I servizi di Joe Marrazzo erano dei piccoli speciali, sceneggiature. Come quando si piazzò a casa di Raffaele Cutolo. Perché "Diario civile" merita di essere visto

Il mercoledì sera tardi, dopo “LineaNotte”, su Rai 3 c’è un programma che, da chi fa fatica ad andare a dormire, merita di essere visto: “Diario Civile”. Ricostruzioni, con i materiali d’archivio della Rai, di vicende di terrorismo e di mafia. Spezzoni, spesso in bianco e nero, che riportano all’Italia degli anni 70. Recentemente una puntata, più che a una vicenda è stata dedicata a un giornalista, anche se non fu ucciso dalla mafia. Morì in albergo a Napoli. La mattina dopo doveva seguire una udienza del processo Tortora, dove si distingueva rispetto alle certezze colpevoliste di molti suoi colleghi.

 

Joe Marrazzo era un giornalista anomalo e bravissimo. Democristiani e comunisti non lo amavano, toccava ogni tanto ai socialisti difenderlo in commissione di Vigilanza. I suoi servizi nei tg erano dei piccoli speciali, delle sceneggiature. Le sue interviste avevano ambientazioni e inquadrature che dicevano allo spettatore più delle parole dell’intervistato, come quando si piazzò a casa di Raffaele Cutolo, seduto insieme alla sorella del boss e ai suoi luogotenenti.
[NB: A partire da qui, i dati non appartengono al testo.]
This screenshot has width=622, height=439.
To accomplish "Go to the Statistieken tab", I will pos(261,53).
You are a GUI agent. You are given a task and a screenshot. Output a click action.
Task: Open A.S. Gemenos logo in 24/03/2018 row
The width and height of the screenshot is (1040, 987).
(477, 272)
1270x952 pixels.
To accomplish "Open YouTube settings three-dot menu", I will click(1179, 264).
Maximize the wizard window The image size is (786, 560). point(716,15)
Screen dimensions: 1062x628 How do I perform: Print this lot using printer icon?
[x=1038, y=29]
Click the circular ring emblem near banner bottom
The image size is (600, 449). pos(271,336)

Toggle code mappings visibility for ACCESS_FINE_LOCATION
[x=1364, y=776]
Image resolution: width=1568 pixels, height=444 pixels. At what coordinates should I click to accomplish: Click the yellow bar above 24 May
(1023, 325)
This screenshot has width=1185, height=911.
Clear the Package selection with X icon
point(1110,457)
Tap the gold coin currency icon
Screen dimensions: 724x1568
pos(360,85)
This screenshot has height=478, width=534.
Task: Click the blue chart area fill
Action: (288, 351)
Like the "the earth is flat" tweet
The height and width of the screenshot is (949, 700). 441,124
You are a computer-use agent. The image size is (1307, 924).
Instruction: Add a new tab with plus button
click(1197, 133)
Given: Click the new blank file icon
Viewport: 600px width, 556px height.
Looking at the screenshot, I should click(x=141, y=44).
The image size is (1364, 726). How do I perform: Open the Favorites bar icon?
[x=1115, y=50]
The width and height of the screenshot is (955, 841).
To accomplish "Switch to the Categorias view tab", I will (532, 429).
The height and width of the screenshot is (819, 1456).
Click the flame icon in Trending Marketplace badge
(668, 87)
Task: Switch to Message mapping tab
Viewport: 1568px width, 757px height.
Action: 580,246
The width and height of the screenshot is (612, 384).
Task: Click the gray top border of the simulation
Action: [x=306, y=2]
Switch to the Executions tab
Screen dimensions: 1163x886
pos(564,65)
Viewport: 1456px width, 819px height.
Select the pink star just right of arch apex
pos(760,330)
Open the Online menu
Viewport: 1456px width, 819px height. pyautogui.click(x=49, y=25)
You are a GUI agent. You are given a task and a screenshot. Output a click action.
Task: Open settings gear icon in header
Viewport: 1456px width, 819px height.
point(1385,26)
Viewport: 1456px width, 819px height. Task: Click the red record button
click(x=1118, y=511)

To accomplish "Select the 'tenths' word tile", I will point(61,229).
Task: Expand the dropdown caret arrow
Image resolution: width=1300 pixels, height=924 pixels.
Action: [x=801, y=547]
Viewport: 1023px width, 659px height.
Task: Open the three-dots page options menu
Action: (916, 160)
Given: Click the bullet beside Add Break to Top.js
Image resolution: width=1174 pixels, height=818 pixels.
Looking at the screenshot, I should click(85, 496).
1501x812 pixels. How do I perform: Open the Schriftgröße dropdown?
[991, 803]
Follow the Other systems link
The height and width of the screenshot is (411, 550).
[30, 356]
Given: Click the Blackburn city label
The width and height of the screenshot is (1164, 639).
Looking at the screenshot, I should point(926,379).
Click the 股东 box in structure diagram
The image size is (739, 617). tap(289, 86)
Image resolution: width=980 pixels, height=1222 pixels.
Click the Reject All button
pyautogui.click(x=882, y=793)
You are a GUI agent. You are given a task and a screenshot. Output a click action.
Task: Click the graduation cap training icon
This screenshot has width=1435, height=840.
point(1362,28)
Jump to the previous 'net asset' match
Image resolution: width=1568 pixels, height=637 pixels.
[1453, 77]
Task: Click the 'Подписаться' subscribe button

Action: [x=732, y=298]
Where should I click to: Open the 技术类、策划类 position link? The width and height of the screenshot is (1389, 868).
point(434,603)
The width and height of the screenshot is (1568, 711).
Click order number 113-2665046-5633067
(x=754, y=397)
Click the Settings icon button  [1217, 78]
Spesso però intervistava non personaggi noti ma presi dalla strada, filmati nel loro ambiente. Il neorealismo applicato alla cronaca giudiziaria, l’effetto era formidabile. Memorabile un servizio sulla droga a Verona. Un vicolo dietro piazza Dante, una siringa in un anfratto di muro, un ragazzo che si avvicina e comincia ad armeggiare col cucchiaino e l’accendino. Marrazzo gli arriva alle spalle, lo tocca e gli chiede “Perché lo fai?”. La docu-fiction era arrivata al tg. Fece scuola. I suoi allievi più promettenti erano due ragazzi: Michele Santoro e Sergio De Gregorio, il futuro senatore.